* BEGIN *

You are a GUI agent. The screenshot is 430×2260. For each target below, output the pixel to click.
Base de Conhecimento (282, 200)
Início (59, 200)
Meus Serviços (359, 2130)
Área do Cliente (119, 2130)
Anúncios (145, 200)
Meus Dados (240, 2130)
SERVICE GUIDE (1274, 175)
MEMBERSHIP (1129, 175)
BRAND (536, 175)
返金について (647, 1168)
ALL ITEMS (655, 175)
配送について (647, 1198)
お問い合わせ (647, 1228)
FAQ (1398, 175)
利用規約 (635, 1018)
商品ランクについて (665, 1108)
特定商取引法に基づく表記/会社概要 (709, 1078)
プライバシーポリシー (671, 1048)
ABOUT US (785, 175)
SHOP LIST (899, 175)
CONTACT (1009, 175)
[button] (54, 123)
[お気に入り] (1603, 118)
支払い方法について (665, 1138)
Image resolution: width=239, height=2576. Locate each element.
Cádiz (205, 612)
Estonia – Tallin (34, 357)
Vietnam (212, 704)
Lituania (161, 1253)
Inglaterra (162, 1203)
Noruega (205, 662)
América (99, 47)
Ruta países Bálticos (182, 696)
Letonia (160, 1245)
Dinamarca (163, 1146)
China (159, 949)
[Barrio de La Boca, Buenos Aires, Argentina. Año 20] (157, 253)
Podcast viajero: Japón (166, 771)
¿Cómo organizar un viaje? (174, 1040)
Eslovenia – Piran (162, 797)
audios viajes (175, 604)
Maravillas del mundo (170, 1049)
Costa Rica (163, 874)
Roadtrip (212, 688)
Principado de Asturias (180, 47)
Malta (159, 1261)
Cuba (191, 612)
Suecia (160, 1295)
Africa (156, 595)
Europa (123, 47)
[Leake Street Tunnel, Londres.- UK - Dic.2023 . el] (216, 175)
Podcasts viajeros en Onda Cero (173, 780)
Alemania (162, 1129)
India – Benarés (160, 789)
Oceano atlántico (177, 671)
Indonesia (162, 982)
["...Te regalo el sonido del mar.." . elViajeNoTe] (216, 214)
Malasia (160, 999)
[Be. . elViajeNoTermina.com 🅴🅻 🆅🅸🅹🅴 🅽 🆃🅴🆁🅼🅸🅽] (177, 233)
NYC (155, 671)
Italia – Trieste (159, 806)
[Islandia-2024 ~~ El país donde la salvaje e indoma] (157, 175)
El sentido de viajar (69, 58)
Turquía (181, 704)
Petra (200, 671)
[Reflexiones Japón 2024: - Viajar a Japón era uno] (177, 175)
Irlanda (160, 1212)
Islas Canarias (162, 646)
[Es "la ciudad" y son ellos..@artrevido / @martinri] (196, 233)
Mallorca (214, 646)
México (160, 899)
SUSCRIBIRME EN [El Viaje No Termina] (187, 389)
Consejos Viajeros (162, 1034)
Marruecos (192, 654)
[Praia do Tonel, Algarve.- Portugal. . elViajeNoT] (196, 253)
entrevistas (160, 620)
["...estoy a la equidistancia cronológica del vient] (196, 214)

* END *

## WRITTEN REQUEST
Write out all the rows above again, substituting "Japan" for every occurrence of "Japón" and leaving everything else unchanged.

## FULL RESPONSE
You are a GUI agent. The screenshot is 430×2260. For each target below, output the pixel to click.
Base de Conhecimento (282, 200)
Início (59, 200)
Meus Serviços (359, 2130)
Área do Cliente (119, 2130)
Anúncios (145, 200)
Meus Dados (240, 2130)
SERVICE GUIDE (1274, 175)
MEMBERSHIP (1129, 175)
BRAND (536, 175)
返金について (647, 1168)
ALL ITEMS (655, 175)
配送について (647, 1198)
お問い合わせ (647, 1228)
FAQ (1398, 175)
利用規約 (635, 1018)
商品ランクについて (665, 1108)
特定商取引法に基づく表記/会社概要 (709, 1078)
プライバシーポリシー (671, 1048)
ABOUT US (785, 175)
SHOP LIST (899, 175)
CONTACT (1009, 175)
[button] (54, 123)
[お気に入り] (1603, 118)
支払い方法について (665, 1138)
Image resolution: width=239, height=2576. Locate each element.
Cádiz (205, 612)
Estonia – Tallin (34, 357)
Vietnam (212, 704)
Lituania (161, 1253)
Inglaterra (162, 1203)
Noruega (205, 662)
América (99, 47)
Ruta países Bálticos (182, 696)
Letonia (160, 1245)
Dinamarca (163, 1146)
China (159, 949)
[Barrio de La Boca, Buenos Aires, Argentina. Año 20] (157, 253)
Podcast viajero: Japan (166, 771)
¿Cómo organizar un viaje? (174, 1040)
Eslovenia – Piran (162, 797)
audios viajes (175, 604)
Maravillas del mundo (170, 1049)
Costa Rica (163, 874)
Roadtrip (212, 688)
Principado de Asturias (180, 47)
Malta (159, 1261)
Cuba (191, 612)
Suecia (160, 1295)
Africa (156, 595)
Europa (123, 47)
[Leake Street Tunnel, Londres.- UK - Dic.2023 . el] (216, 175)
Podcasts viajeros en Onda Cero (173, 780)
Alemania (162, 1129)
India – Benarés (160, 789)
Oceano atlántico (177, 671)
Indonesia (162, 982)
["...Te regalo el sonido del mar.." . elViajeNoTe] (216, 214)
Malasia (160, 999)
[Be. . elViajeNoTermina.com 🅴🅻 🆅🅸🅹🅴 🅽 🆃🅴🆁🅼🅸🅽] (177, 233)
NYC (155, 671)
Italia – Trieste (159, 806)
[Islandia-2024 ~~ El país donde la salvaje e indoma] (157, 175)
El sentido de viajar (69, 58)
Turquía (181, 704)
Petra (200, 671)
[Reflexiones Japan 2024: - Viajar a Japan era uno] (177, 175)
Irlanda (160, 1212)
Islas Canarias (162, 646)
[Es "la ciudad" y son ellos..@artrevido / @martinri] (196, 233)
Mallorca (214, 646)
México (160, 899)
SUSCRIBIRME EN [El Viaje No Termina] (187, 389)
Consejos Viajeros (162, 1034)
Marruecos (192, 654)
[Praia do Tonel, Algarve.- Portugal. . elViajeNoT] (196, 253)
entrevistas (160, 620)
["...estoy a la equidistancia cronológica del vient] (196, 214)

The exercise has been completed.